• Instructions for the task
Will you transcribe the entries that follow, exactly and in full?

(Records contained in a dataset)
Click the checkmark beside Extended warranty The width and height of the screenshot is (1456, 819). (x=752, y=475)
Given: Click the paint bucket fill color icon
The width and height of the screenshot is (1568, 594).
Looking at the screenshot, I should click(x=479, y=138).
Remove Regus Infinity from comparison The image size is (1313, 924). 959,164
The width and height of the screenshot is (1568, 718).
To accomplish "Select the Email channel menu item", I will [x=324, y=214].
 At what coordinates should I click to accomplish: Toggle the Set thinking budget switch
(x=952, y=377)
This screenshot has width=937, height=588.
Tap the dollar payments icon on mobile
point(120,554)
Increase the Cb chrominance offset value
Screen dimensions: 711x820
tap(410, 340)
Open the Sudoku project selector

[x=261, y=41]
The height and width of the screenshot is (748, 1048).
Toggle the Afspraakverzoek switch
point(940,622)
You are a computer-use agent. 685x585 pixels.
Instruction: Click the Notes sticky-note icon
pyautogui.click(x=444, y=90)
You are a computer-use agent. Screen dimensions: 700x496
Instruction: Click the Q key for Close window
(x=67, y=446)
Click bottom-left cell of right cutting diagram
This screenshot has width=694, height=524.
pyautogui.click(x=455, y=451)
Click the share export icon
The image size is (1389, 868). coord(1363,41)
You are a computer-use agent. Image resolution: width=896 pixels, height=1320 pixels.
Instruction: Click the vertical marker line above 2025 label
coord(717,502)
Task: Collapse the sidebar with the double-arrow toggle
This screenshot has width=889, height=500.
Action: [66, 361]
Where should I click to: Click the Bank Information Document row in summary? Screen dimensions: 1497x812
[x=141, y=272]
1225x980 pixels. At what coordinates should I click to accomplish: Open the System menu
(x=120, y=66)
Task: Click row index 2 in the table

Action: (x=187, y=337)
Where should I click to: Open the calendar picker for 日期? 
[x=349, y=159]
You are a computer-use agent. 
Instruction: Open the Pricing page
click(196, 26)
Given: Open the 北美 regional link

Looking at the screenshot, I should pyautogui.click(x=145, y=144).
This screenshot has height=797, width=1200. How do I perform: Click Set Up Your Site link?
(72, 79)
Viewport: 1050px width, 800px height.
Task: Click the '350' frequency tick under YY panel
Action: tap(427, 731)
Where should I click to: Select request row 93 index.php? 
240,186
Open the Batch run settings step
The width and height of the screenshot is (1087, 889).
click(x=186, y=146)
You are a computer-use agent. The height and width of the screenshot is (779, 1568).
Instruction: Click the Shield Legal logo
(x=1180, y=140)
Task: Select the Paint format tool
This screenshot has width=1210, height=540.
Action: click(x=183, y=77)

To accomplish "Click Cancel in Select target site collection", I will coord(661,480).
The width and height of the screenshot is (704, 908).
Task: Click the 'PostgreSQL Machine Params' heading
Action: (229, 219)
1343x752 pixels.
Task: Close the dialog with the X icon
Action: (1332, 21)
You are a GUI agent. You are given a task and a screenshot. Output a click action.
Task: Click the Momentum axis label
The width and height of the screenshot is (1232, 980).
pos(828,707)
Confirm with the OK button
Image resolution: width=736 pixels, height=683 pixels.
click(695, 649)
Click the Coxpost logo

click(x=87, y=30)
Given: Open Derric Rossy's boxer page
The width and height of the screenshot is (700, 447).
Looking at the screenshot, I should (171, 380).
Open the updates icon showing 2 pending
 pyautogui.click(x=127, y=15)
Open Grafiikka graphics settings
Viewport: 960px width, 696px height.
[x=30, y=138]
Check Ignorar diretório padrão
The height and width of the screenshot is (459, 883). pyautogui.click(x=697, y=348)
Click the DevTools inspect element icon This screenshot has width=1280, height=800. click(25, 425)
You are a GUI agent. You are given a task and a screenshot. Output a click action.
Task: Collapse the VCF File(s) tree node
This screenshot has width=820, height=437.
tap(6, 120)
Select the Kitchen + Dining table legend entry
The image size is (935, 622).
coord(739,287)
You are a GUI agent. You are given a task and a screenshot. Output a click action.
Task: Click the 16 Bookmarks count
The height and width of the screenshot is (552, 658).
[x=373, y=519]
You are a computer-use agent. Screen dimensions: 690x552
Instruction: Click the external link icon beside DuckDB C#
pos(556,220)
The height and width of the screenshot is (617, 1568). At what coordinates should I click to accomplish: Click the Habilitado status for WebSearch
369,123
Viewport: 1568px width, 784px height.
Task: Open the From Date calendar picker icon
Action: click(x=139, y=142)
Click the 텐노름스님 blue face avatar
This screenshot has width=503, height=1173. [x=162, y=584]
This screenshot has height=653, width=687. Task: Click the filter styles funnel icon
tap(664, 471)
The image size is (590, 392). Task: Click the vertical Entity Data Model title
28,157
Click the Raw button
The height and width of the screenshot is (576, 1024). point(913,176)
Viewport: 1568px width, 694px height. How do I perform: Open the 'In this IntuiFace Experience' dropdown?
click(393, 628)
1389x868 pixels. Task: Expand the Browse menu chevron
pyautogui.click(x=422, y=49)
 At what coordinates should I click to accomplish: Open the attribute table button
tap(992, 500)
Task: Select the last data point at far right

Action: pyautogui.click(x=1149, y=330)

• Task result
Click the checkmark beside Extended warranty The width and height of the screenshot is (1456, 819). (x=752, y=475)
Given: Click the paint bucket fill color icon
The width and height of the screenshot is (1568, 594).
Looking at the screenshot, I should click(x=479, y=138).
Remove Regus Infinity from comparison The image size is (1313, 924). 959,164
The width and height of the screenshot is (1568, 718).
To accomplish "Select the Email channel menu item", I will [x=324, y=214].
 At what coordinates should I click to accomplish: Toggle the Set thinking budget switch
(x=952, y=377)
This screenshot has width=937, height=588.
Tap the dollar payments icon on mobile
point(120,554)
Increase the Cb chrominance offset value
Screen dimensions: 711x820
tap(410, 340)
Open the Sudoku project selector

[x=261, y=41]
The height and width of the screenshot is (748, 1048).
Toggle the Afspraakverzoek switch
point(940,622)
You are a computer-use agent. 685x585 pixels.
Instruction: Click the Notes sticky-note icon
pyautogui.click(x=444, y=90)
You are a computer-use agent. Screen dimensions: 700x496
Instruction: Click the Q key for Close window
(x=67, y=446)
Click bottom-left cell of right cutting diagram
This screenshot has width=694, height=524.
pyautogui.click(x=455, y=451)
Click the share export icon
The image size is (1389, 868). coord(1363,41)
You are a computer-use agent. Image resolution: width=896 pixels, height=1320 pixels.
Instruction: Click the vertical marker line above 2025 label
coord(717,502)
Task: Collapse the sidebar with the double-arrow toggle
This screenshot has width=889, height=500.
Action: [66, 361]
Where should I click to: Click the Bank Information Document row in summary? Screen dimensions: 1497x812
[x=141, y=272]
1225x980 pixels. At what coordinates should I click to accomplish: Open the System menu
(x=120, y=66)
Task: Click row index 2 in the table

Action: (x=187, y=337)
Where should I click to: Open the calendar picker for 日期? 
[x=349, y=159]
You are a computer-use agent. 
Instruction: Open the Pricing page
click(196, 26)
Given: Open the 北美 regional link

Looking at the screenshot, I should pyautogui.click(x=145, y=144).
This screenshot has height=797, width=1200. How do I perform: Click Set Up Your Site link?
(72, 79)
Viewport: 1050px width, 800px height.
Task: Click the '350' frequency tick under YY panel
Action: tap(427, 731)
Where should I click to: Select request row 93 index.php? 
240,186
Open the Batch run settings step
The width and height of the screenshot is (1087, 889).
click(x=186, y=146)
You are a computer-use agent. The height and width of the screenshot is (779, 1568).
Instruction: Click the Shield Legal logo
(x=1180, y=140)
Task: Select the Paint format tool
This screenshot has width=1210, height=540.
Action: click(x=183, y=77)

To accomplish "Click Cancel in Select target site collection", I will coord(661,480).
The width and height of the screenshot is (704, 908).
Task: Click the 'PostgreSQL Machine Params' heading
Action: (229, 219)
1343x752 pixels.
Task: Close the dialog with the X icon
Action: (1332, 21)
You are a GUI agent. You are given a task and a screenshot. Output a click action.
Task: Click the Momentum axis label
The width and height of the screenshot is (1232, 980).
pos(828,707)
Confirm with the OK button
Image resolution: width=736 pixels, height=683 pixels.
click(695, 649)
Click the Coxpost logo

click(x=87, y=30)
Given: Open Derric Rossy's boxer page
The width and height of the screenshot is (700, 447).
Looking at the screenshot, I should (171, 380).
Open the updates icon showing 2 pending
 pyautogui.click(x=127, y=15)
Open Grafiikka graphics settings
Viewport: 960px width, 696px height.
[x=30, y=138]
Check Ignorar diretório padrão
The height and width of the screenshot is (459, 883). pyautogui.click(x=697, y=348)
Click the DevTools inspect element icon This screenshot has width=1280, height=800. click(25, 425)
You are a GUI agent. You are given a task and a screenshot. Output a click action.
Task: Collapse the VCF File(s) tree node
This screenshot has width=820, height=437.
tap(6, 120)
Select the Kitchen + Dining table legend entry
The image size is (935, 622).
coord(739,287)
You are a GUI agent. You are given a task and a screenshot. Output a click action.
Task: Click the 16 Bookmarks count
The height and width of the screenshot is (552, 658).
[x=373, y=519]
You are a computer-use agent. Screen dimensions: 690x552
Instruction: Click the external link icon beside DuckDB C#
pos(556,220)
The height and width of the screenshot is (617, 1568). At what coordinates should I click to accomplish: Click the Habilitado status for WebSearch
369,123
Viewport: 1568px width, 784px height.
Task: Open the From Date calendar picker icon
Action: click(x=139, y=142)
Click the 텐노름스님 blue face avatar
This screenshot has width=503, height=1173. [x=162, y=584]
This screenshot has height=653, width=687. Task: Click the filter styles funnel icon
tap(664, 471)
The image size is (590, 392). Task: Click the vertical Entity Data Model title
28,157
Click the Raw button
The height and width of the screenshot is (576, 1024). point(913,176)
Viewport: 1568px width, 694px height. How do I perform: Open the 'In this IntuiFace Experience' dropdown?
click(393, 628)
1389x868 pixels. Task: Expand the Browse menu chevron
pyautogui.click(x=422, y=49)
 At what coordinates should I click to accomplish: Open the attribute table button
tap(992, 500)
Task: Select the last data point at far right

Action: pyautogui.click(x=1149, y=330)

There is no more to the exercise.